Pengembalian dana tarif impor (tariff refund) turut memberatkan anggaran dengan menelan biaya US$ 33 miliar, seiring langkah pemerintah yang terus memberikan potongan atas pungutan yang telah dinyatakan ilegal oleh Mahkamah Agung. Selain itu, anggaran mengalami tekanan sebesar US$ 99 miliar akibat hari pertama bulan tersebut jatuh pada hari non-kerja, sehingga mempercepat pencairan berbagai pembayaran tunjangan, Supplemental Security Income, serta pembayaran Medicare.
Pembayaran bunga utang sepanjang tahun fiskal berjalan berada tepat di posisi ketiga terbesar di bawah Social Security dan Medicare dalam porsi pengeluaran pemerintah.
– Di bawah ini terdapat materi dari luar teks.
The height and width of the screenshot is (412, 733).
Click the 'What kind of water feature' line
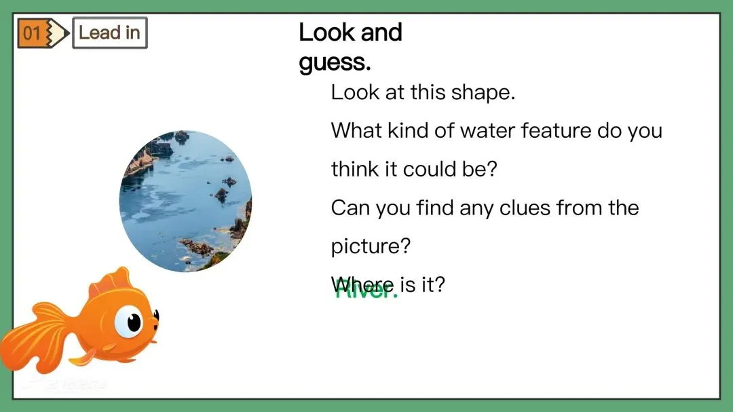pyautogui.click(x=496, y=131)
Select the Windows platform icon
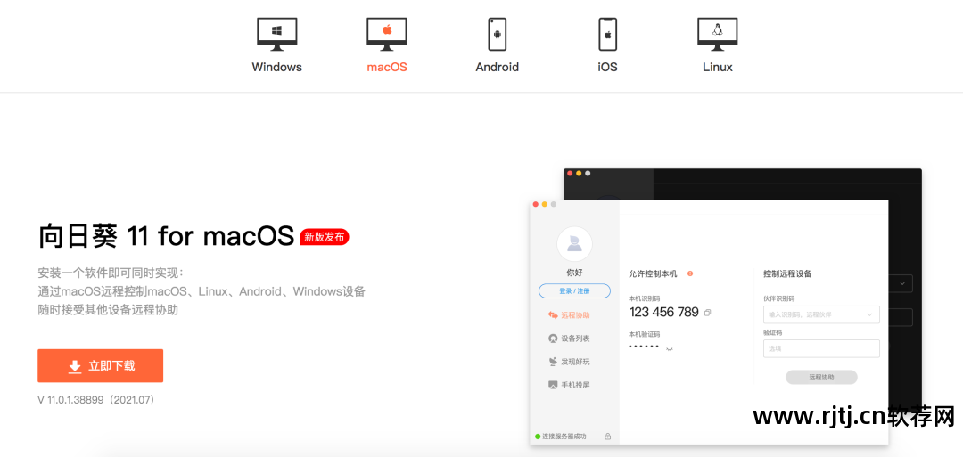Viewport: 963px width, 457px height. point(276,35)
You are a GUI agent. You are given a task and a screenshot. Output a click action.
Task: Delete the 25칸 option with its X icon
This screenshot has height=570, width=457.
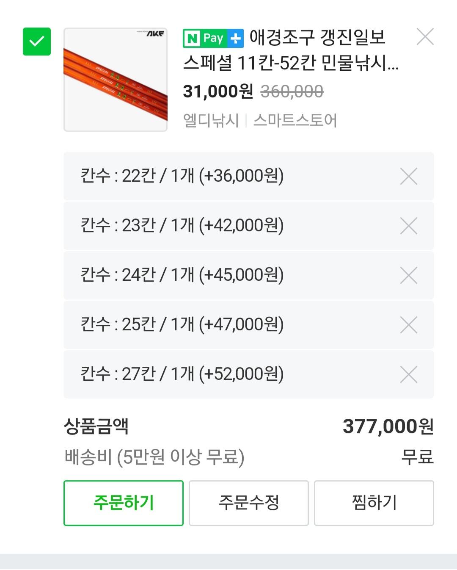point(409,325)
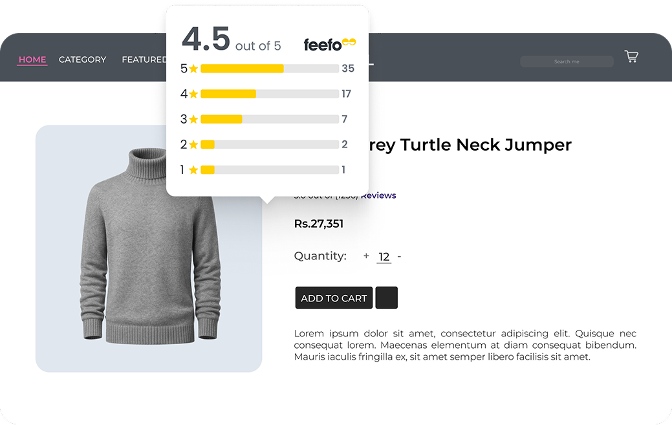Open the Reviews link
The width and height of the screenshot is (672, 425).
tap(379, 195)
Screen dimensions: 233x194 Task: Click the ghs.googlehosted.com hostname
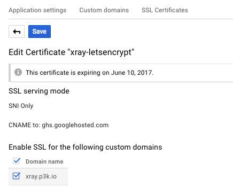[x=75, y=125]
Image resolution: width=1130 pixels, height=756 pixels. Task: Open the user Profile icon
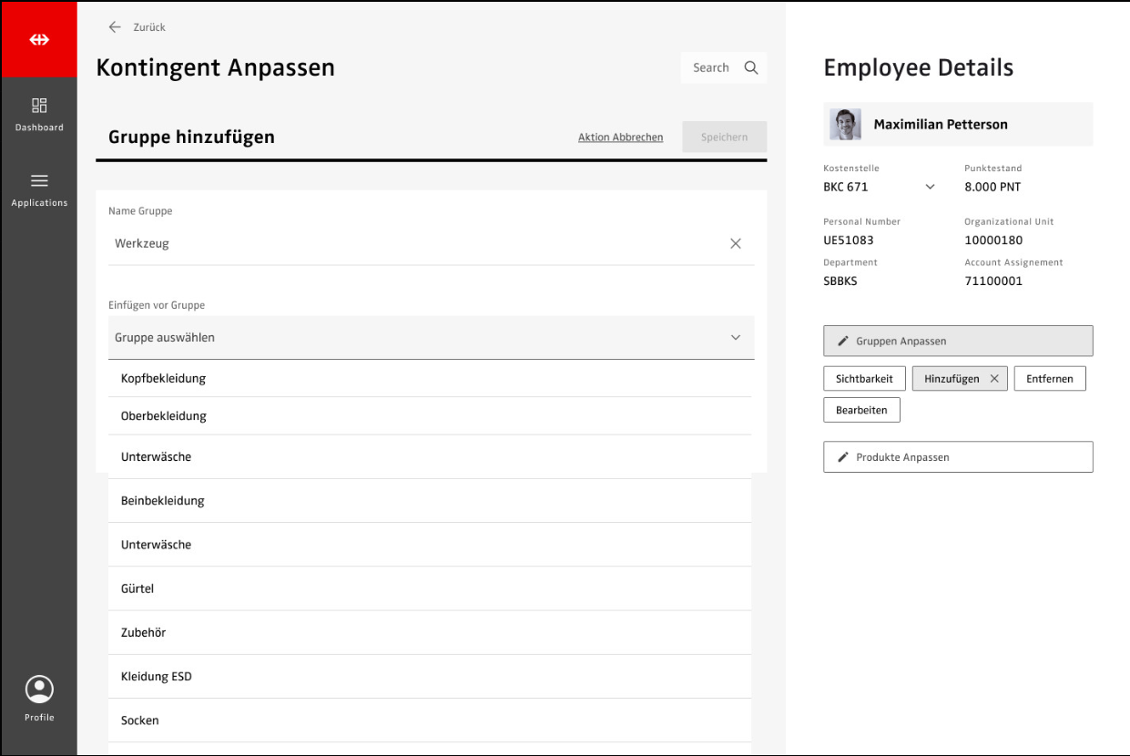[39, 690]
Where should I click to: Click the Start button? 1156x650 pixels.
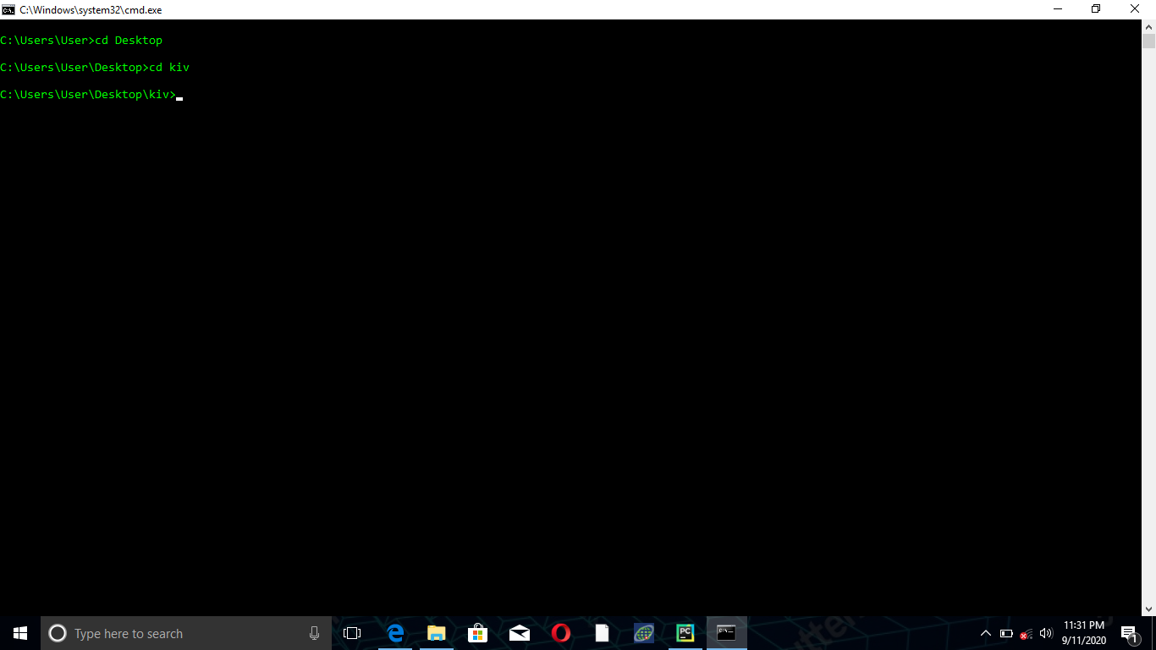coord(18,632)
Hingga saat ini di tahun fiskal berjalan, AS telah membayar US$ 1,17 triliun untuk melayani total utang nasional sebesar US$ 39,9 triliun, di mana US$ 32,1 triliun di antaranya dipegang oleh publik.
Biaya Layanan Utang
Biaya layanan utang pada periode yang sama tahun lalu tercatat sebesar US$ 1,01 triliun. Adapun bunga bersih, yakni bunga kotor Departemen Keuangan dikurangi bunga yang diterimanya mencapai total US$ 931 miliar.
Selama bertahun-tahun, Presiden Donald Trump terus mendesak Bank Sentral AS (The Fed) untuk menurunkan suku bunga acuan sebagai upaya menekan biaya utang. Ia mulai menahan diri dari mengkritik bank sentral sejak calon pilihannya, Kevin Warsh, resmi menjabat sebagai ketua pada bulan Mei.
Hingga baru-baru ini, pasar memperkirakan The Fed akan menaikkan suku bunga untuk mengendalikan inflasi yang telah berada di atas target 2% milik bank sentral selama lebih dari lima tahun. Kendati demikian, data inflasi terkini yang relatif jinak serta laporan data tenaga kerja yang melandai telah meredam ekspektasi tersebut, meskipun para pelaku pasar berjangka tetap tidak memperhitungkan adanya peluang penurunan suku bunga untuk lima tahun ke depan.